The crunch of basalt gravel beneath the tires of my truck used to be the symphony of sanctuary. It was the sound that told me the rugged, unforgiving wilderness of Northern Idaho was behind me and that my home—a modest cedar-sided refuge tucked against the treeline—was finally within reach. But as I pulled into the driveway that evening, the air felt thin, stripped of its usual mountain sweetness.
I had been a ghost for fourteen months. As a Ranger for the Conservation Task Force, I’d lived out of a rucksack, infiltrating a clandestine poaching syndicate that bled the timberlands of its wildlife and moved illicit firearms through the jagged veins of the backcountry. My return was unannounced, a secret I’d guarded even from my own thoughts, fueled by a singular, burning vision: the moment I would finally wrap my arms around my five-year-old daughter, Sophie.
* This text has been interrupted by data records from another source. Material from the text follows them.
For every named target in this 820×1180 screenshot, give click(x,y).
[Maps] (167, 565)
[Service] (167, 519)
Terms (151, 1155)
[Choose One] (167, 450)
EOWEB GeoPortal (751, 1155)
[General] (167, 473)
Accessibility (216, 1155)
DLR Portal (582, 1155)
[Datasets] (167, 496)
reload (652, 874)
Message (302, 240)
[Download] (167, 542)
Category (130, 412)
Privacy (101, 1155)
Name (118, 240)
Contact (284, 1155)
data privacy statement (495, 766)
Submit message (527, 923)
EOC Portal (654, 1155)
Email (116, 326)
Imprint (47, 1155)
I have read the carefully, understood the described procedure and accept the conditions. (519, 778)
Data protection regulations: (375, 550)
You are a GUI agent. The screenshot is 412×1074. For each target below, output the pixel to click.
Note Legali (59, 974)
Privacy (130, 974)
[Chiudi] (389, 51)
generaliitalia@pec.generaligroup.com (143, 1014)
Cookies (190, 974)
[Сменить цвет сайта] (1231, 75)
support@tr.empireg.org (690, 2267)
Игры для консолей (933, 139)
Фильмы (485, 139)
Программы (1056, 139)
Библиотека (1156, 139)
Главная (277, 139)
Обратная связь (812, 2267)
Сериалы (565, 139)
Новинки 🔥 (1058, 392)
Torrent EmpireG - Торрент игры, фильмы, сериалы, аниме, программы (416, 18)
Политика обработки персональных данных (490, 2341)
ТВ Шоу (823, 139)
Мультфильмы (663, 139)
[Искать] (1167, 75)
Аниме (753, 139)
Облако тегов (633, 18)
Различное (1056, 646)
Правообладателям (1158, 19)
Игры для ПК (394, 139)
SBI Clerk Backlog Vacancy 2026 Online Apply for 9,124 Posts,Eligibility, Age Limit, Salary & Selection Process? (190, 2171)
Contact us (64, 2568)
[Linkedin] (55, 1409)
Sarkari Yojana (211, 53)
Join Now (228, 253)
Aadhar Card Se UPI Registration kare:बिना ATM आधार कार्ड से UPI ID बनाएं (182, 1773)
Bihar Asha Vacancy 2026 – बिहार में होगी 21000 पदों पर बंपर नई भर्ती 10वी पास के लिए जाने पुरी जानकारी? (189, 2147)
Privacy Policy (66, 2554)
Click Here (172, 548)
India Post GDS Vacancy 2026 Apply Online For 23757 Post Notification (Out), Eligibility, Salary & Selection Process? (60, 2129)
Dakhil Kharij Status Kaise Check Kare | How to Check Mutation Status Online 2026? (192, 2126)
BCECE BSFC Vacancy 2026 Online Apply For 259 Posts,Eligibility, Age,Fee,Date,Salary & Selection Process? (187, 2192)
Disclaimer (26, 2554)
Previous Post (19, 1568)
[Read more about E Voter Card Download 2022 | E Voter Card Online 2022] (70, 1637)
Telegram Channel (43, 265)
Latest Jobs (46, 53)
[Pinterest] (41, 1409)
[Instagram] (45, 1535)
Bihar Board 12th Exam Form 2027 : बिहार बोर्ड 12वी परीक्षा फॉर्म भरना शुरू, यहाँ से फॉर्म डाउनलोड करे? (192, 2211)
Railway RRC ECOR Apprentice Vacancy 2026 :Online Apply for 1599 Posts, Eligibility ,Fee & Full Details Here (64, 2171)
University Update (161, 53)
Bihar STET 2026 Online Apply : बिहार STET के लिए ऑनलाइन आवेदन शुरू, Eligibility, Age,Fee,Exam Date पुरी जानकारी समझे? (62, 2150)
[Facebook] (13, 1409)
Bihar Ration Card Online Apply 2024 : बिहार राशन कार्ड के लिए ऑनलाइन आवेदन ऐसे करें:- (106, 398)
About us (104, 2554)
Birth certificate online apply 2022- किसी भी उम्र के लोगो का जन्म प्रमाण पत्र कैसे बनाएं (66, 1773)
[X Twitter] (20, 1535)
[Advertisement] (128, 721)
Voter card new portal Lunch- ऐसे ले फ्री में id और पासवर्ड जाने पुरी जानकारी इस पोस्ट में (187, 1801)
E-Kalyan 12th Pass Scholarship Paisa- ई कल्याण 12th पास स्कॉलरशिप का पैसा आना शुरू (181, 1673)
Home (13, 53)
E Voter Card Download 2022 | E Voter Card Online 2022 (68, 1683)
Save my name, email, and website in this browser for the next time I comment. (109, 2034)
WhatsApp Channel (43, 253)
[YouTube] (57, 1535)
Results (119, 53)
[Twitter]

Beside me, Koda, my German Shepherd and partner in every sense of the word, shifted in the passenger seat. His ears, usually alert and dancing to the rhythms of the forest, were pinned flat against his skull. When I cut the engine, the silence that followed wasn’t peaceful. It was heavy, like the breathless moments before a summer storm breaks.
“Home, boy,” I whispered, though my voice felt like it belonged to someone else.